Two sets of parallel analyses were conducted: one that addressed change in integration for the entire network (overall systems integration) and one that addressed change in the integration of relationships with the agency that was the grantee for the overall ACCESS project (project-centered integration).
Dependent measures and criteria of statistical significance. The analyses are first presented for the primary outcome measures: mental health symptoms and independent housing. Because we had four independent measures of interest—an intention-to-integrate analysis of the experimental group assignment, an analysis of the impact of implementing integration strategies, analyses of changes in integration considering measures of overall integration across all agencies in the network (overall systems integration), and the relationship of these agencies to the primary ACCESS grantee agency (project-centered integration)—a Bonferroni-corrected alpha of .006 (.05 divided by 8) was used as the criterion for statistical significance. Although this is a conservative test of significance, the fact that the sample was large increased the likelihood of significant results at this alpha level.

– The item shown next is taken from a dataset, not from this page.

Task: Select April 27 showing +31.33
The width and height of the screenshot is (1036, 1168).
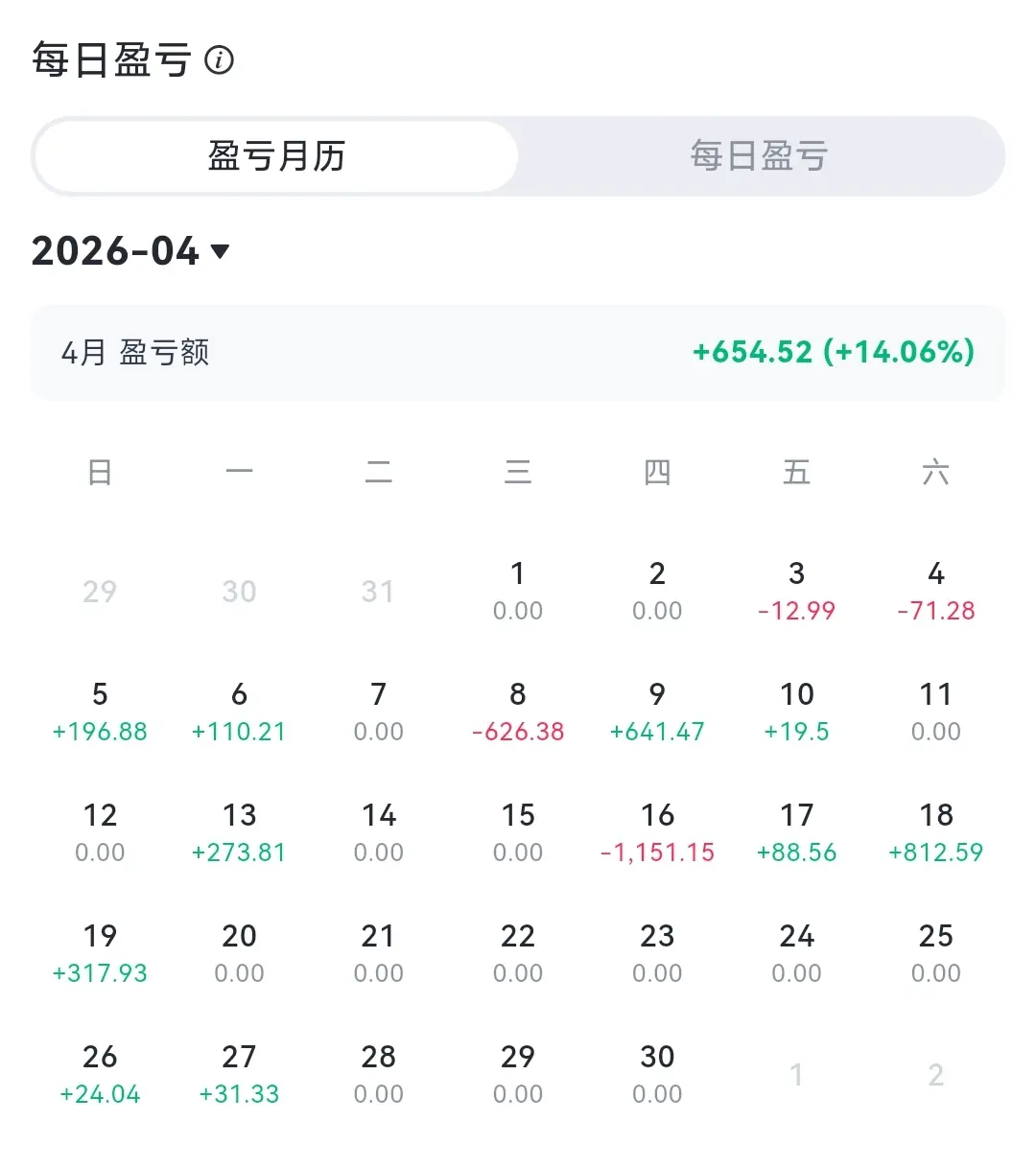Action: (239, 1074)
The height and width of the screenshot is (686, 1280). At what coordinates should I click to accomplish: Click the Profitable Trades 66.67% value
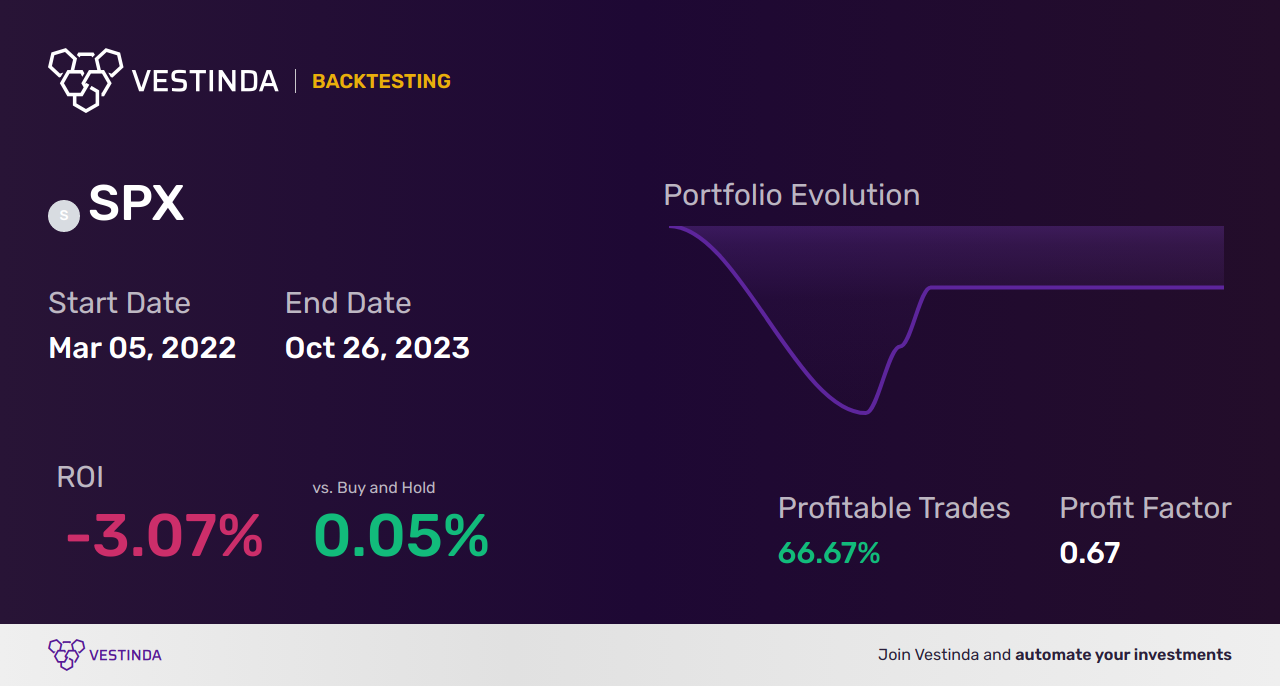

In addition, these same four analyses were examined for five secondary outcome measures—alcohol abuse, drug abuse, employment, social support, and subjective quality of life—and three service use measures—receipt of public support payments, client-level service integration, and a measure reflecting whether the client indicated that he or she had a primary case manager. Because this involved testing four models on a total of ten outcome measures, resulting in 40 analyses altogether, we used a Bonferroni-adjusted alpha of .00125 (.05 divided by 40) to evaluate the statistical significance of these secondary outcomes.